“The Twist of History:” Gasoline Is Very Useful
David Gelles, according to the NYT, is “a correspondent on the Climate desk,” suggesting, as James Freman writes in the WSJ, Gelles is at least open to the idea of inefficient transport.
Sure enough, Mr. Gelles reports in the Times’s Climate Forward newsletter that he’s had good experiences with Tesla and its charging network.
But he says his recent reservation for a Tesla rental wasn’t honored in Minneapolis and he got more than he bargained for when he accepted an all-electric Volvo C40 Recharge instead.
A Sad Tale
Mr. Gelles writes on how he found out the hard way that the nation’s EV infrastructure is “not ready for prime time.”
Mr Gelles’s destination was a farm 154 miles away near the South Dakota border, where he was researching a story on innovative farming practices.
Unlike my previous E.V. rentals, this would be a bit of a road trip, the kind of long drive through sparsely populated farmland that is a hallmark of American car culture.
The Volvo promised 200 miles in range. I figured I would find a charger along the way, then charge again on the way back. Wrong.
After two hours of driving, the Volvo’s battery was below 50 percent, so I used the car’s built-in software to find a Blink charging station not far ahead, in Clara City, Minn.

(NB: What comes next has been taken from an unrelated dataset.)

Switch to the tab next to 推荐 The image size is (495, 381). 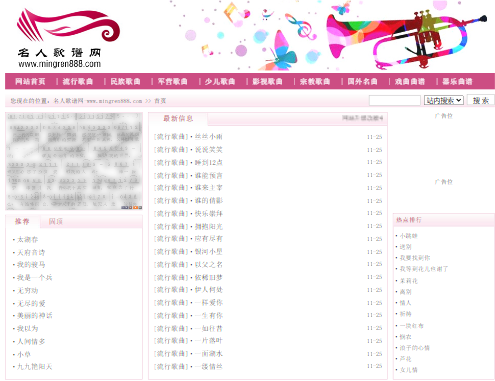click(56, 221)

Upon arrival, I downloaded the Blink app on my iPhone and offered up my credit card details. Within moments, the Volvo told me it was charging.
A half an hour later, I glanced at the display to check the charging progress. I was dismayed to see that the battery had gained just 2 percent. The Blink charger not nearly as powerful as the Tesla Superchargers I had used previously, and the Volvo wouldn’t be fully charged until 1 a.m.
“That wouldn’t work,” reports Mr. Freeman, offering that the Timesman had an appointment to keep at the farm so he soon set off again but couldn’t find another charging station anywhere near his destination.
The frustrating experience ended with a tow truck and has inspired him to claim that the rental car company should warn people about the lack of charging stations.
But give Mr. Gelles credit for reporting on the limitations of electric vehicles and acknowledging:
I’m not blameless here. I should have considered the fact that I was driving deep into farm country before opting for an E.V., and I should have checked to make sure there were fast charging stations along the way.
For decades, numerous presidents have shoveled money at electric vehicles, continues Mr. Freeman.
But it seems that consumers who plan long journeys are still having trouble getting over that little twist of history.
This week Mike Colias reports for the Journal:
“General Motors is daelaaying the opening of a large electric-pickup-truck factory in Michigan, the latest sign that the auto industry’s enthusiasm around EVs is starting to wane as sales growth for these models slows…”
According to the Wall Street Journal: Ford is considering canceling a shift of factory production on its electric F-150 Lightning pickup as sales for that model wane.
Tesla’s vehicle deliveries are still growing, but at a slowing rate, despite steep price cuts across its lineup.